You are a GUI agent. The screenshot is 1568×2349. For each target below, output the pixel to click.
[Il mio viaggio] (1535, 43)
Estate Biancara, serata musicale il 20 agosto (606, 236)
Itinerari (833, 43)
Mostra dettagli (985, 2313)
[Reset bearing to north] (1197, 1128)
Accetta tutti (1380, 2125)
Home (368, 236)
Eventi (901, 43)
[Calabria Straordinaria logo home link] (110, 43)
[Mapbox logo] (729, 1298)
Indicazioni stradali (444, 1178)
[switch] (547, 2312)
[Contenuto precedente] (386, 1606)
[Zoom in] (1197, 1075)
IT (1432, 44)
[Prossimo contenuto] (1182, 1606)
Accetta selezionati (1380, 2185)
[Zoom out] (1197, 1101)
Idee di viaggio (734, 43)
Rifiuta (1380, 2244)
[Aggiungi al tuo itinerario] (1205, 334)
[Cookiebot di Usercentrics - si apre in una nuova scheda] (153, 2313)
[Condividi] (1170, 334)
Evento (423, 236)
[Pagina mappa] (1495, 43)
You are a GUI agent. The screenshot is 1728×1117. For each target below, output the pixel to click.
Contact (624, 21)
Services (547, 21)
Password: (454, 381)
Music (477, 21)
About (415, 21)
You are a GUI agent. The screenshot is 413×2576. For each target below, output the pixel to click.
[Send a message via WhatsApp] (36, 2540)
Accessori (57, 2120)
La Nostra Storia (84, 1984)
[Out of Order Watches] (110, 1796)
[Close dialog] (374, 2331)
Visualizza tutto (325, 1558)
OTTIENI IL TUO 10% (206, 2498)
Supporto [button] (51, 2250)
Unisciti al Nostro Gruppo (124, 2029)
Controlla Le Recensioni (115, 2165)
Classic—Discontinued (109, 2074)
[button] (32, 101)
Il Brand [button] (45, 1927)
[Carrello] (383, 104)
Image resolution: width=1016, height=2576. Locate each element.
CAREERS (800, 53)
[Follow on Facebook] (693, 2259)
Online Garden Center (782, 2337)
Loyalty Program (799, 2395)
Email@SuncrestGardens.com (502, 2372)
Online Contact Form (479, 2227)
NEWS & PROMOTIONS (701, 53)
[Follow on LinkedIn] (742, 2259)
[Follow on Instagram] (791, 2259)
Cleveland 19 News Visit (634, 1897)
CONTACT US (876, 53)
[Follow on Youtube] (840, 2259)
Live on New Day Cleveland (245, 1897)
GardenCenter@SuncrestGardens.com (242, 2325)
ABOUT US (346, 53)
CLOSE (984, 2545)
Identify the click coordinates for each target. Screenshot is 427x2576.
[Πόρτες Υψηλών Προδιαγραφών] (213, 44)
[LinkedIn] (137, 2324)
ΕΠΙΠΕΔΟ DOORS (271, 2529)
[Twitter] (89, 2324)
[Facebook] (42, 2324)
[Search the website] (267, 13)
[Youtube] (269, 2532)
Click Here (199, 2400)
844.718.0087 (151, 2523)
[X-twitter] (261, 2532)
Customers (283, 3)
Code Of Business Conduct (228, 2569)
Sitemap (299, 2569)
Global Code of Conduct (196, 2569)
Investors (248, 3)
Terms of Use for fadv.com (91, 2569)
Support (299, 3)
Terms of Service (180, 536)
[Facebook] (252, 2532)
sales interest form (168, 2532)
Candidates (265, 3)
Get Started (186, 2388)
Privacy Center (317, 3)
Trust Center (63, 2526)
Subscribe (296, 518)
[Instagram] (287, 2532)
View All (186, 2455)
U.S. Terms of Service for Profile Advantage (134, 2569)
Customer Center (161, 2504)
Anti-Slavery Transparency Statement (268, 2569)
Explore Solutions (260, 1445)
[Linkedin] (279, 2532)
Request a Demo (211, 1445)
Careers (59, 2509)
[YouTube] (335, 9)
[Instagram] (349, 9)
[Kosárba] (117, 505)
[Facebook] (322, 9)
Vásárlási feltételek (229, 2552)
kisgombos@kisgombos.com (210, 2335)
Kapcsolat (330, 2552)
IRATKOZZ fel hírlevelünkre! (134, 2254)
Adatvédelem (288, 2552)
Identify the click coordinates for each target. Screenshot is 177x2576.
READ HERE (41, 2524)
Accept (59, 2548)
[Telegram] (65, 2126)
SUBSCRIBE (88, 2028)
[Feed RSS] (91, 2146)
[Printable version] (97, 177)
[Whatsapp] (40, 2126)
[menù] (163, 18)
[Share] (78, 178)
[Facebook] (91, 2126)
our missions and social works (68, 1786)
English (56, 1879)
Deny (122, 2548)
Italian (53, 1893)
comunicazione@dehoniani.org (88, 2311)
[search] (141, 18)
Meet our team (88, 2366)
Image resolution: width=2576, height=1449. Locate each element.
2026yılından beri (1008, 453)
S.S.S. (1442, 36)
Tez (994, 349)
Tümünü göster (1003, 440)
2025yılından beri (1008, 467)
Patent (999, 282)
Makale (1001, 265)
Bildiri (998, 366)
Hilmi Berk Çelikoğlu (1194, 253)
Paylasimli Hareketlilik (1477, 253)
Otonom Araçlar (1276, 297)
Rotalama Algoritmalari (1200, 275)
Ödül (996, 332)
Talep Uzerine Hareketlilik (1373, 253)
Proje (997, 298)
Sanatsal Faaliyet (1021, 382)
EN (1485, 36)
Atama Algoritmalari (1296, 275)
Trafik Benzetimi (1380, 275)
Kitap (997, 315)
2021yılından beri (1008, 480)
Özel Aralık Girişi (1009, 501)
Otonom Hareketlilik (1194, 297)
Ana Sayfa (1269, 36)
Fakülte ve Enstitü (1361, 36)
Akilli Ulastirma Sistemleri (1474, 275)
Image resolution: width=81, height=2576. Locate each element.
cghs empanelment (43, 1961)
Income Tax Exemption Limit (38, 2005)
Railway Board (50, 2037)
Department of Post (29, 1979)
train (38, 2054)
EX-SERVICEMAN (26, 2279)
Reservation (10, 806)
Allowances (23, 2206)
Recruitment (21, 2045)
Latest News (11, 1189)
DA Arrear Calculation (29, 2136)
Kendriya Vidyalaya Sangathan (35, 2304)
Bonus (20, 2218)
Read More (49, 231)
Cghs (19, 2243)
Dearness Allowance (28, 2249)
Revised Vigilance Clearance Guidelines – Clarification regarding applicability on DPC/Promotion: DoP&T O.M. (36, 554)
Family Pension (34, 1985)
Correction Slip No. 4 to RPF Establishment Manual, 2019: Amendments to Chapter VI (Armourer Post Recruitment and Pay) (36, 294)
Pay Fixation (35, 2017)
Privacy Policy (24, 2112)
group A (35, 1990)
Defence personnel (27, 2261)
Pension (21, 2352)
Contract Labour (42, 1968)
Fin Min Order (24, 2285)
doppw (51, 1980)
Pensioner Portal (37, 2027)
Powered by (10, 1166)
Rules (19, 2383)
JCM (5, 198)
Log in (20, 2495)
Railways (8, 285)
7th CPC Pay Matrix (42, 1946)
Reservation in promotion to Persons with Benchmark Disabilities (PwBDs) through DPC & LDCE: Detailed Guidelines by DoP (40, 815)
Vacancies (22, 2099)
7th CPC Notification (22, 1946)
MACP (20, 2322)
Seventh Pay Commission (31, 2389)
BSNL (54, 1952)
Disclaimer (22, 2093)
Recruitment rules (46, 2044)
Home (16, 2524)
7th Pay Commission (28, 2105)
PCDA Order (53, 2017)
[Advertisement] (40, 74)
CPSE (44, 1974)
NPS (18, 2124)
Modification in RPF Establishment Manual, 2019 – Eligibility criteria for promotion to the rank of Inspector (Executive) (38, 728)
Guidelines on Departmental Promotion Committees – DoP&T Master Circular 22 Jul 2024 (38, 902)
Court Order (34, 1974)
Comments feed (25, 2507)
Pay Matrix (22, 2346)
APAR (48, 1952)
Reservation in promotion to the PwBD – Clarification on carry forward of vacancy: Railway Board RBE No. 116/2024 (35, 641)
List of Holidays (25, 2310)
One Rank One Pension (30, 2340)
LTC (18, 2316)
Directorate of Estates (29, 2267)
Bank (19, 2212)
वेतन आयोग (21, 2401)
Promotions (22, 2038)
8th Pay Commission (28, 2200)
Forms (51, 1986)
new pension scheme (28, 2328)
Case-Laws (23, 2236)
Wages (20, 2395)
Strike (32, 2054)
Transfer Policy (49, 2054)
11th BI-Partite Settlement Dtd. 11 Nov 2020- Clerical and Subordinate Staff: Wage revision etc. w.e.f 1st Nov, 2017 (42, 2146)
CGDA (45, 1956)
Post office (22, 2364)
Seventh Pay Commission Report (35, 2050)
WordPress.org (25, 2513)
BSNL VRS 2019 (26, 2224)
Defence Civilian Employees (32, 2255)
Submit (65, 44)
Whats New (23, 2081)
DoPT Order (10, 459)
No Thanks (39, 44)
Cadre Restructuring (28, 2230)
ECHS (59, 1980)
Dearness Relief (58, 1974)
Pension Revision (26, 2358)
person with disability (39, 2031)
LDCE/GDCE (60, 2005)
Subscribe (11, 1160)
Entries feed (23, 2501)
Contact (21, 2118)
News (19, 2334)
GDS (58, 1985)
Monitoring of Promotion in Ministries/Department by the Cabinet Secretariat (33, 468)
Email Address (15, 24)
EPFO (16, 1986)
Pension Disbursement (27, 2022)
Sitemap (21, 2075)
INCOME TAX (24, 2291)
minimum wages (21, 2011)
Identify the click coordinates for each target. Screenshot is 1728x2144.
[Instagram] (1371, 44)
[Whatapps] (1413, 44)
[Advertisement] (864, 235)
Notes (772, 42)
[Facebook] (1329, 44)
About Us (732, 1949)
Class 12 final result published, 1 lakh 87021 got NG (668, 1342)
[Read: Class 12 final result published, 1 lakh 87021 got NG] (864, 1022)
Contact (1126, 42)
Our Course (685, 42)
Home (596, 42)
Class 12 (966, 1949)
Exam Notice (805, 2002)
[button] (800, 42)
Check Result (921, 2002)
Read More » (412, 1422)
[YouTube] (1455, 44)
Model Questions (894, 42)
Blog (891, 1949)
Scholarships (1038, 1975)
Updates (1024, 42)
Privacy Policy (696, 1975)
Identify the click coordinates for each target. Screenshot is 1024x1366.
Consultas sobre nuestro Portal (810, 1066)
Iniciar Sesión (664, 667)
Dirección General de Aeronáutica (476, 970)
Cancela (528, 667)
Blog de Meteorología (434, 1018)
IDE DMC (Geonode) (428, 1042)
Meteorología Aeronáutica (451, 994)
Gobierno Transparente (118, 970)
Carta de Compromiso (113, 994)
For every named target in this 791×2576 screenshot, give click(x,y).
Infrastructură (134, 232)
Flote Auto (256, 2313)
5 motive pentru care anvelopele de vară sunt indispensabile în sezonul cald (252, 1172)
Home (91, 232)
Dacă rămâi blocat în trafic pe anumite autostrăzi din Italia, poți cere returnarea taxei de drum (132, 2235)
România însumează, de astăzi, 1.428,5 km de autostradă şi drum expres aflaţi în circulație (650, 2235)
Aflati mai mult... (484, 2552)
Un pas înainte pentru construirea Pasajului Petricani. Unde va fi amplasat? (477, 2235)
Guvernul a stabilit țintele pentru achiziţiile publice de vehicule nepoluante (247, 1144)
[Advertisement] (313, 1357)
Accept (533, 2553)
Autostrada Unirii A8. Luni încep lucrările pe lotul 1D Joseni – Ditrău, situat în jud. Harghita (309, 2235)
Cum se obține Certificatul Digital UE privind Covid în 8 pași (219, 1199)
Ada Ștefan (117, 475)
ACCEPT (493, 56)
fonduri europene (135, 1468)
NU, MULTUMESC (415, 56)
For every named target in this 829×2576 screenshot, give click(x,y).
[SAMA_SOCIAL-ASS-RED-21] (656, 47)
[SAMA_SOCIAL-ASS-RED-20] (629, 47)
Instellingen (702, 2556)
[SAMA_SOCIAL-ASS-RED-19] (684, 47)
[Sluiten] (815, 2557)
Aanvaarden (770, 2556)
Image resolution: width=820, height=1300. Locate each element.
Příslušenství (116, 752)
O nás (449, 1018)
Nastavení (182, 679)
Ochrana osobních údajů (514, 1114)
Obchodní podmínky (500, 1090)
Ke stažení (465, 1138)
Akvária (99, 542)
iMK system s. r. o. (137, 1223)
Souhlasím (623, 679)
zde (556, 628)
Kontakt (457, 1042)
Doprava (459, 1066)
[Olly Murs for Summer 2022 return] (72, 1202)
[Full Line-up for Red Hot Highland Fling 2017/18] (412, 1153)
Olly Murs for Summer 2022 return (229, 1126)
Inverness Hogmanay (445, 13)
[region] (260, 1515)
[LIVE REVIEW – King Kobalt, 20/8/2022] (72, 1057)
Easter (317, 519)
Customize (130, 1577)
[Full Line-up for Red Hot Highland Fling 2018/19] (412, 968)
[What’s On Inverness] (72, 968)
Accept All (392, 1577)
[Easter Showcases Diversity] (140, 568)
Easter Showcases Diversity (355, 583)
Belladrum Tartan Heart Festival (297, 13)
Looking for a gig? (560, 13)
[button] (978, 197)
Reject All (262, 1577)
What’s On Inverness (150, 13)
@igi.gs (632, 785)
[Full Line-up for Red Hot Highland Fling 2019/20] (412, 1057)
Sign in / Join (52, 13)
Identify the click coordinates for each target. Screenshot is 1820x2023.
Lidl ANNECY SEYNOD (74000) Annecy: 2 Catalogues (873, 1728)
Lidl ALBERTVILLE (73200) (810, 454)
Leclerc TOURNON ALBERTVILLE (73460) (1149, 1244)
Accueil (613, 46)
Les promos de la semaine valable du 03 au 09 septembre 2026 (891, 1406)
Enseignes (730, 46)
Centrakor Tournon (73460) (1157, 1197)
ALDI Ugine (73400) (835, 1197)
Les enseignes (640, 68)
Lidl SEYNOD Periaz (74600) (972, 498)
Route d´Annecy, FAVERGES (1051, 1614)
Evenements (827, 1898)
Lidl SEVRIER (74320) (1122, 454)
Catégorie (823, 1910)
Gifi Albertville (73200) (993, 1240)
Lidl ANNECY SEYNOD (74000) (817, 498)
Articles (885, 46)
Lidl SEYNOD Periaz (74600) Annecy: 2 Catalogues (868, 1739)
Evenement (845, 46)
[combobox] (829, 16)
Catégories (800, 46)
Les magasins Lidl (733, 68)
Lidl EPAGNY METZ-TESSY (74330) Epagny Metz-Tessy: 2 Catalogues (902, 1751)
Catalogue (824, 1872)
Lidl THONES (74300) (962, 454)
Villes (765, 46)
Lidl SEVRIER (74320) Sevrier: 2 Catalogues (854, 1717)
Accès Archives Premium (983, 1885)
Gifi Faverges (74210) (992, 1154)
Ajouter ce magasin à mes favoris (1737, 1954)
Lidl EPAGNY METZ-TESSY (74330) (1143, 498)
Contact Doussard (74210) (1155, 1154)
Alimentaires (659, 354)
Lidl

* * * * * * *

In the entries above, please find the line with "11th BI-Partite Settlement" and the line with "ECHS (59, 1980)", then write out exactly those two lines and every line between them, and nothing more.

11th BI-Partite Settlement Dtd. 11 Nov 2020- Clerical and Subordinate Staff: Wage revision etc. w.e.f 1st Nov, 2017 (42, 2146)
CGDA (45, 1956)
Post office (22, 2364)
Seventh Pay Commission Report (35, 2050)
WordPress.org (25, 2513)
BSNL VRS 2019 (26, 2224)
Defence Civilian Employees (32, 2255)
Submit (65, 44)
Whats New (23, 2081)
DoPT Order (10, 459)
No Thanks (39, 44)
Cadre Restructuring (28, 2230)
ECHS (59, 1980)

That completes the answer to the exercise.